Begeistert von seinen Fähigkeiten kaufte McFadden Fynn und in nur drei Jahren erlangte der nur 1,55 m große Fuchs Grand-Prix-Reife. Zwei Starts in der schwersten Klasse genügten und Fynn hatte seiner Reiterin die nötigen Punkte verschafft, die sie für das goldene Reitabzeichen des US-Dressurverbandes benötigte. Danach entschloss sich Karri McFadden ein neues zu Hause für den inzwischen achtjährigen Wallach zu suchen.
Gesucht und gefunden
Zu dieser Zeit war Amateur-Dressurreiterin Candace Platz gerade auf der Suche nach einem Grand Prix Pferd. Es sollte etwas Kleines, Handliches sein. „Eine Bekannte erzählte mir von Fynn. Als mir Karri dann ein Bild von ihm schickte wusste ich, das ist mein Pferd.“, erzählt Platz. „Es war kein Foto von einer Piaffe oder einer Passage. Das Bild zeigte Fynn liegend in seiner Box, mit dem Kopf in Karris Schoß. Ich habe niemanden mitgenommen, als ich hingefahren bin um ihn mir anzusehen. Ich habe ihn gesehen, ihn für fünf Minuten geritten und dann gesagt: ‚Verkauft!’.“
Platz selbst war zuvor nie Grand Prix geritten. Im Sattel von Fynn und unter Anleitung ihrer Trainerin Ruth Hogan-Paulsen ließen die ersten Erfolge jedoch nicht lange auf sich warten. In nur zwei Starts hatte auch die gelernte Veterinärmedizinerin ihr Goldenes Reitabzeichen in der Tasche. Bald darauf qualifizierte sich das Duo für die regionalen Meisterschaften, wo Fynn und Platz prompt den Grand-Prix-Titel bei den Amateuren der Allgemeinen Klasse holten. Das war 2013. Seither haben Platz und Fynn viele gemeinsame Turniere bestritten und zahlreiche Erfolge gefeiert.

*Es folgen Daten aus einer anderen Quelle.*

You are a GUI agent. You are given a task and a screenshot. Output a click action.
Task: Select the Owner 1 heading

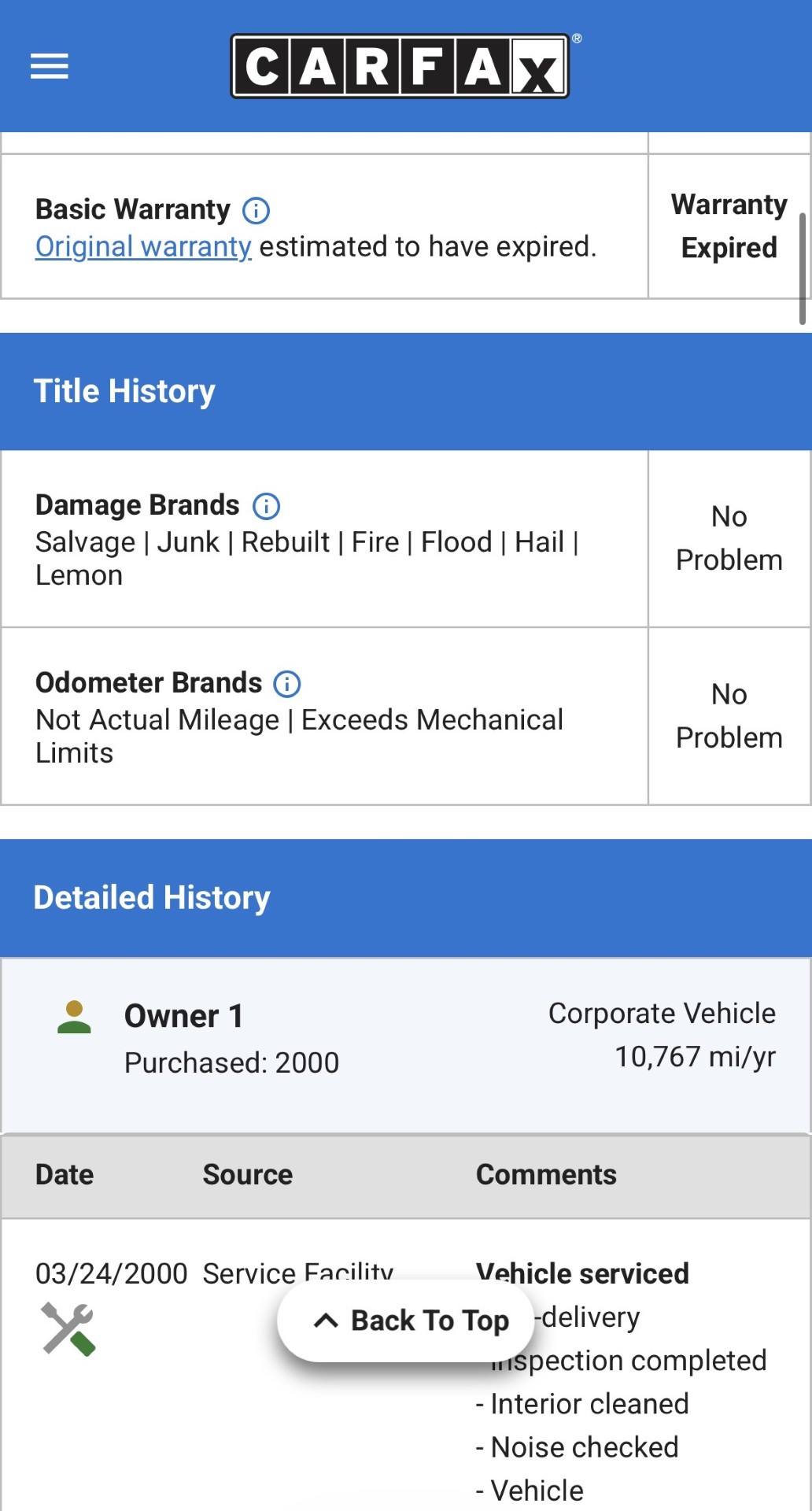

„Fynn ist ein Wunderknabe“, gerät Candace Platz in Gedanken an ihren vierbeinigen Schatz ins Schwärmen. „Ruth hat mir gesagt, dass Fynns Selbsthaltung und seine Gänge heute schöner sind, als sie es jemals für möglich gehalten hätte.“
Der Eindruck der Trainerin täuscht nicht. Beim Adequan Global Dressage Festival in Wellington, Florida, wurde das Duo Anfang Februar mit dem Piaffe Performance Award geehrt. Eine schöne Auszeichnung für ein ganz besonderes Paar, dessen Werdegang eindrucksvoll beweist, dass das Leben die besten Geschichten schreibt.